Kasus yang menimpa Yuyun dan kasus serupa lainnya mesti menjadi pertimbangan Baleg untuk memasukan RUU tersebut ke dalam daftar Prolegnas prioritas. Merujuk data Komisi Nasional (Komnas) Perempuan sedikitnya tiap dua jam sebanyak 3 perempuan Indonesia mengalami kekerasan seksual. Bahkan telah ditemukan sebanyak 15 bentuk kekerasan seksual. Nah sementara, hanya 3 diantaranya secara definitif diatur dalam peraturan perundangan-undangan, meski delik dan unsur yang diatur masih terbatas.
Anggota Komisi IX itu berpandangan setiap perempuan dari berbagai umum rentan menjadi korban kekerasan seksual. Tak saja perempuan berusia balita, perempuan berusia senja dan anak jalanan kerap menjadi incaran pelaku kekerasan kejahatan seksual. “Sementara pelakunya juga harus diwaspadai bahkan di tempat yang seharusnya paling aman bagi anak-anak,” ujarnya.
Kepala Divisi Media dan Pengembangan Jaringan KPP-RI Rahayu Saraswati Djojohadikusumo berpandangan peraturan yang ada dinilai tak mampu menjangkau spesifik delik terkait dengan kekerasan seksual. Bahkan belum menyediakan skema pemulihan bagi korban kekerasan seksual. Dengan begitu perlu pengaturan secara khusus (lex spesialis). Tak hanya itu, penegakan hukum dengan hukum acara yang ada seringkali menimbulkan reviktimisasi, kriminalisasi maupun impunitas pelaku, karena persoalan pembuktian dan paradigma penegak hukum yang belum berperspektif korban.
Anggota Komisi VIII itu berpandangan desakan agar RUU tersebut masuk dalam Prolegnas karena beberapa alasan.

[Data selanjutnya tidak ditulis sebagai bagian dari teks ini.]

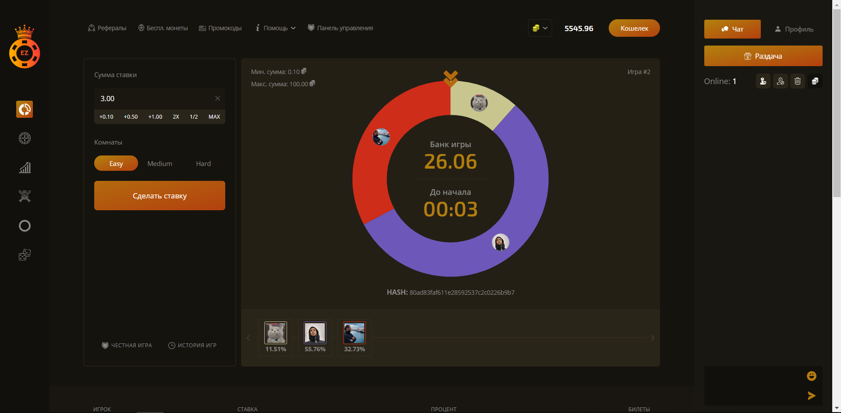Open the coin currency selector dropdown
841x413 pixels.
pyautogui.click(x=539, y=28)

Pertama, realitas kejahatan seksual secara kuantitas mengalami kenaikan dan tidak dapat ditolerir. Kedua, temuan Komnas Perempuan mengatakan bahwa terdapat 35 perempuan setiap hari mengalami kekerasan seksual. Oleh sebab itu diperlukan penanganan dan pemulihan yang komprehensif melalui payung hukum yang khusus.
Ketiga, hukum dan sistem penanganan yang ada dinilai tidak mampu mengakomodir dalam aspek pencegahan, penanganan maupun penindakan terhadap pelakunya. Dengan begitu, hak-hak korban tak dapat dilindungi. Keempat, sistem hukum yang ada belum mampu mengikutsertakan pentingnya menciptakan budaya melakukan pencegahan kekerasan seksual. Kelima, dibutuhkan peraturan perundang-undangan yang khusus.
“Sekali lagi, KPP-RI menegaskan bahwa mustahil RUU Penghapusan Kekerasan Seksual ditangguhkan melihat situasi yang sangat tidak dapat ditolerir,” imbuh politisi Gerindra itu.
Terpisah,, Ketua Komisi VIII Saleh Partaonan Daulay mendukung penuh upaya pembentukan aturan hukum terkait dengan pemberatan hukuman terhadap pelaku kekerasan seksual. Ia mengakui aturan yang ada kini masih ditemui banyak kelemahan. Oleh sebab itulah, Saleh mendorong agar DPR dan pemerintah melakukan pembicaraan agar menyepakati adanya aturan penghapusan kekerasan seksual masuk dalam Prolegnas.
“Kasus Yuyun merupakan momentum melakukan evaluasi terhadap aturan yang ada saat ini. Tidak boleh ada lagi korban setelah Yuyun. Semakin cepat (ada UU bersifat lex spesialis, red), tentu semakin baik. Kita sekarang sedang berada dalam darurat kekerasan seksual. Harus ada benteng perlindungan dalam bentuk UU,” ujarnya.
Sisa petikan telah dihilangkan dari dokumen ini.